Directions for this task:
Beneath this task are records; print exactly the stretch of them from the line with "Screen dimensions: 865x479" through the line with "How do I perform: Select", both ends included.

Input for this task:

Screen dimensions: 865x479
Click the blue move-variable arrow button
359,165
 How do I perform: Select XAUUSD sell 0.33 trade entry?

...

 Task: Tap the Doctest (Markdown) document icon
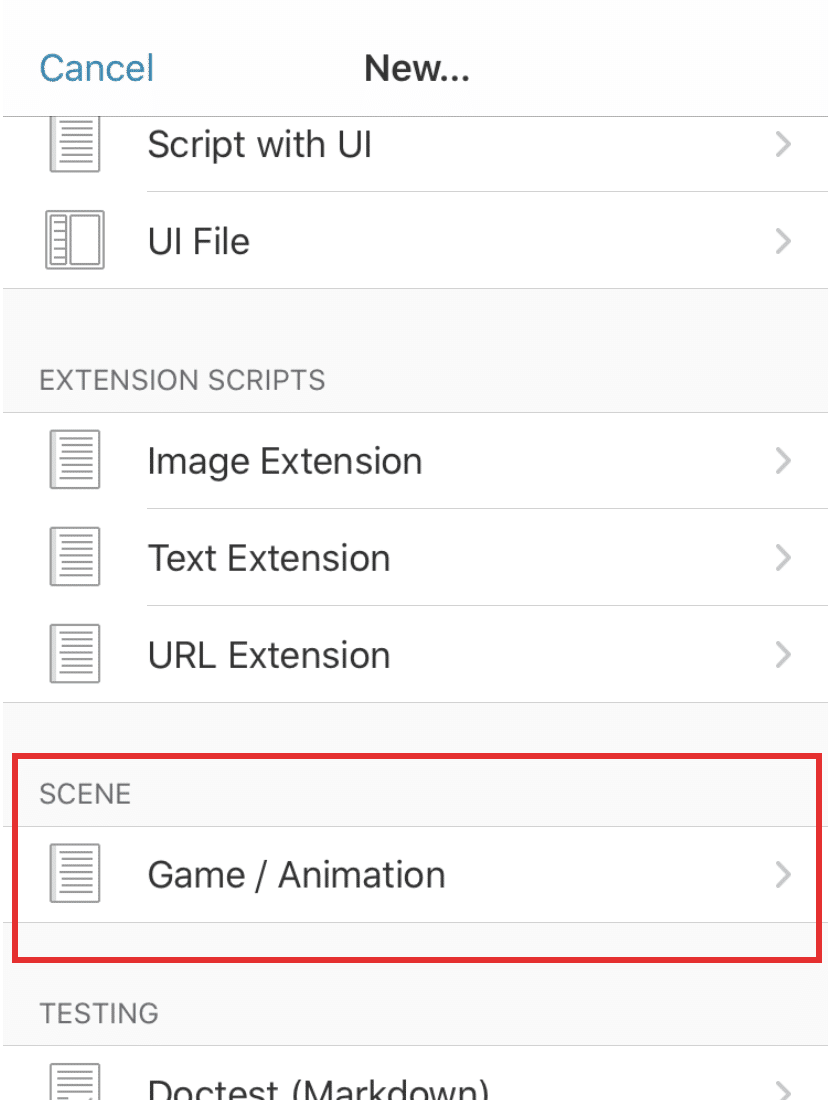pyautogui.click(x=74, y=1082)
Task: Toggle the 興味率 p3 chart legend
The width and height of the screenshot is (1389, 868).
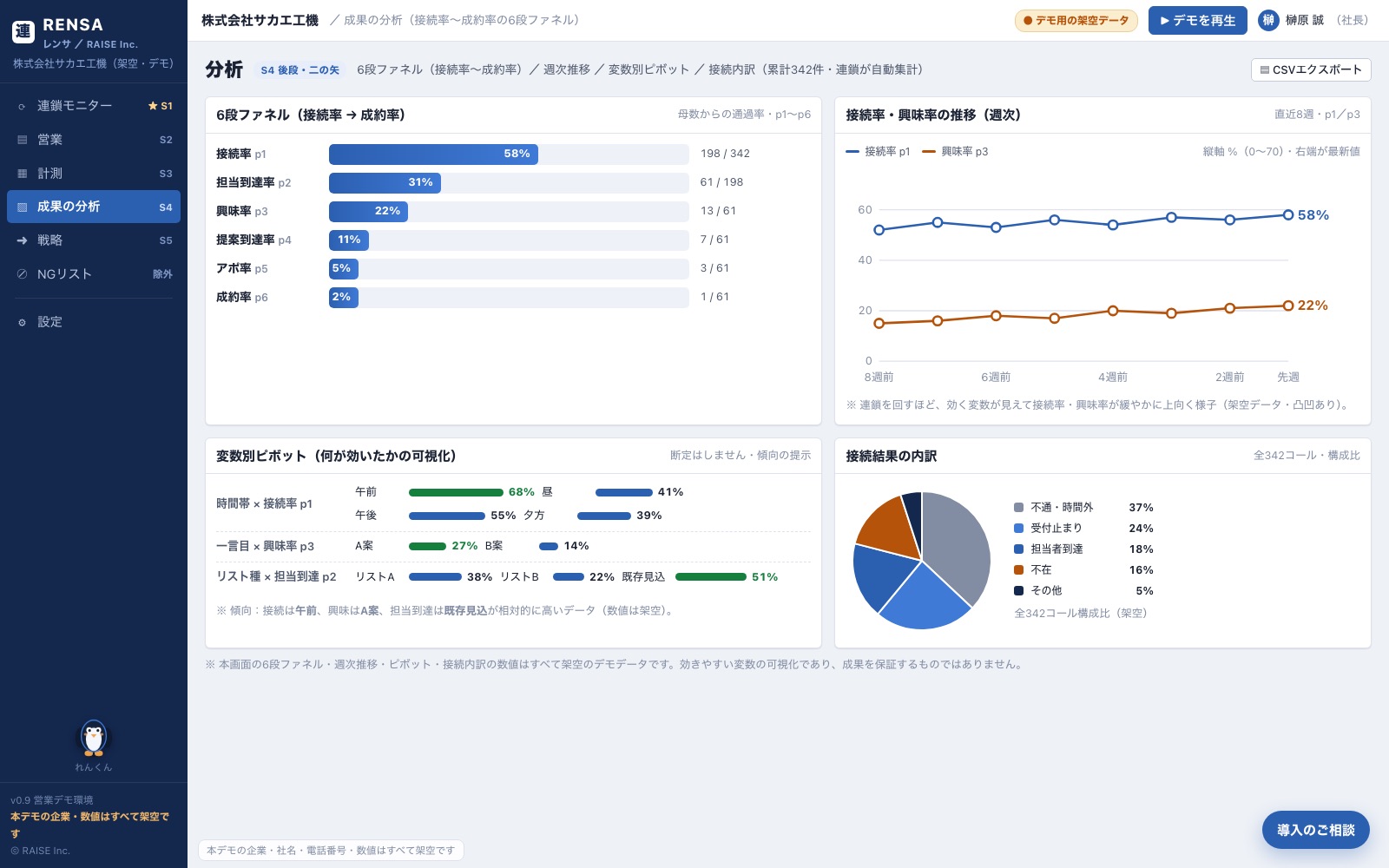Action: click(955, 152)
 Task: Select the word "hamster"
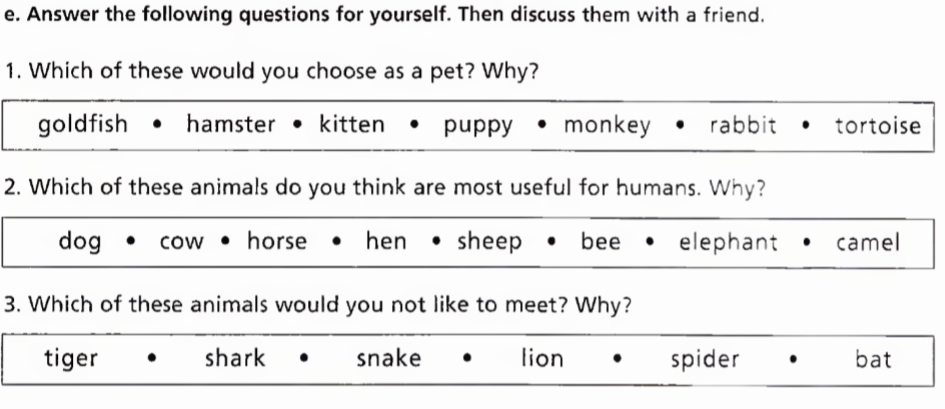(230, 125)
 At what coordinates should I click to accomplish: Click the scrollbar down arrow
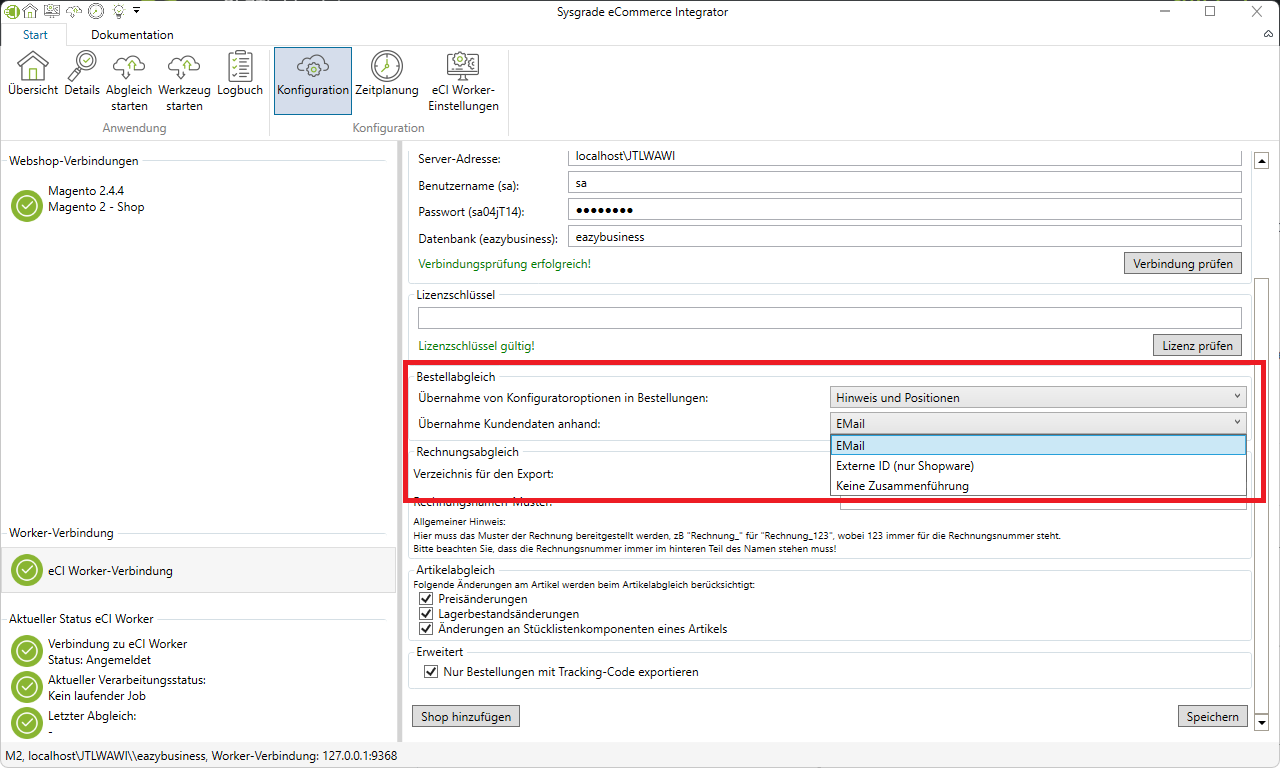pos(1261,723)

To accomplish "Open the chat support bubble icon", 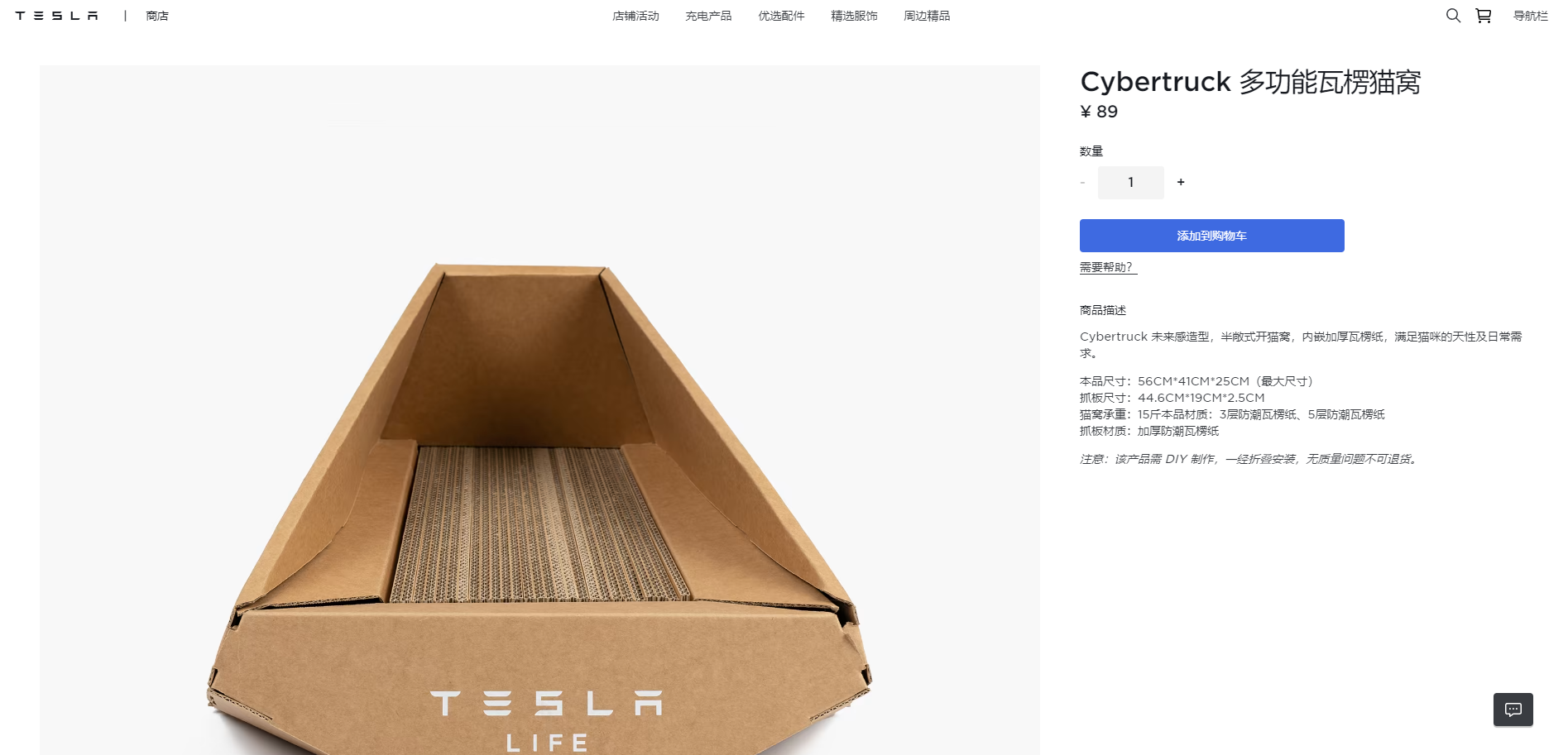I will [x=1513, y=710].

Answer to the exercise:
Screen dimensions: 865x479
Click the blue move-variable arrow button
359,165
 How do I perform: Select XAUUSD sell 0.33 trade entry?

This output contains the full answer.